**Written instruction**
In the text about the New York Public Library's menu collection, about how many transcribed menus does the collection hold?

**Text section**
Audrey Leung, Brian Carlo, Carlos Lasa, Stephanie Snipes
INFO 247 | Information Visualization Final Project
Exploring the menu collection of the New York Public Library
With approximately 17,500 transcribed menus dating from the 1850s to the present, The New York Public Library’s restaurant menu collection is one of the largest in the world, used by historians, chefs, novelists and everyday food enthusiasts.
The menus contain specific information about dishes, prices, and the location on menus. From there, we can extrapolate the stories these items tell us about the evolution of various dishes over time.
Through our exploration of this extensive collection, we learned that the data contained several menus from various special occasions such as Thanksgiving, Christmas, and birthdays, and there could be hundreds of different ways to list a single menu item such as 'fried sweet potatoes'.
As such, we began by cleaning the data and clustering common dishes together to gain a better understanding of overall trends.

**Data lines**
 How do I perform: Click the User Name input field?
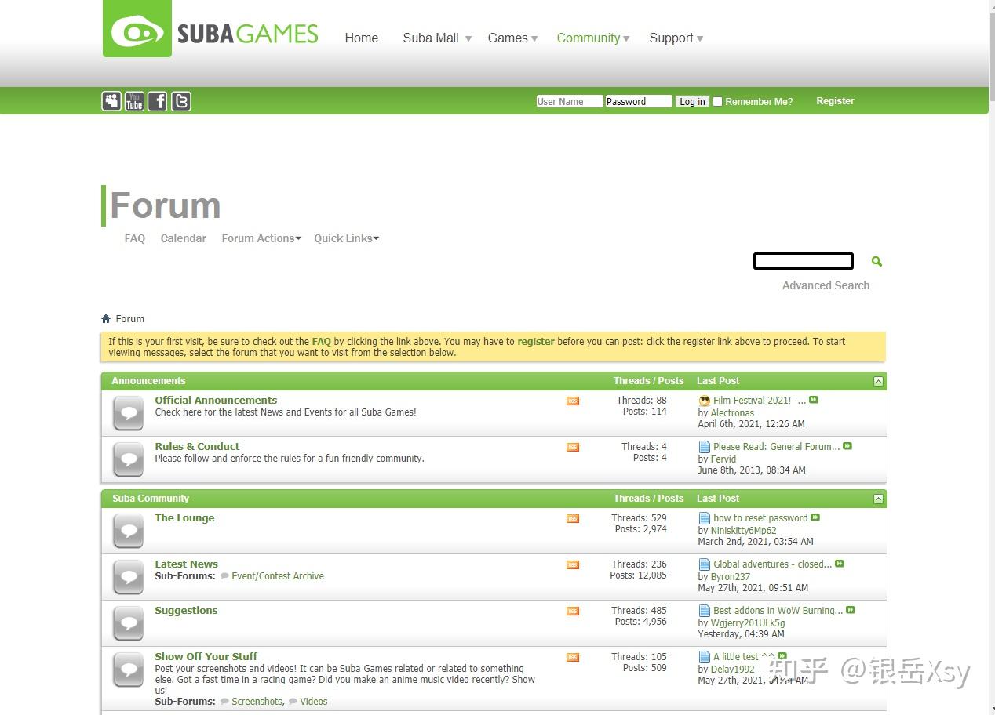pos(569,102)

**The completed task**
About 17,500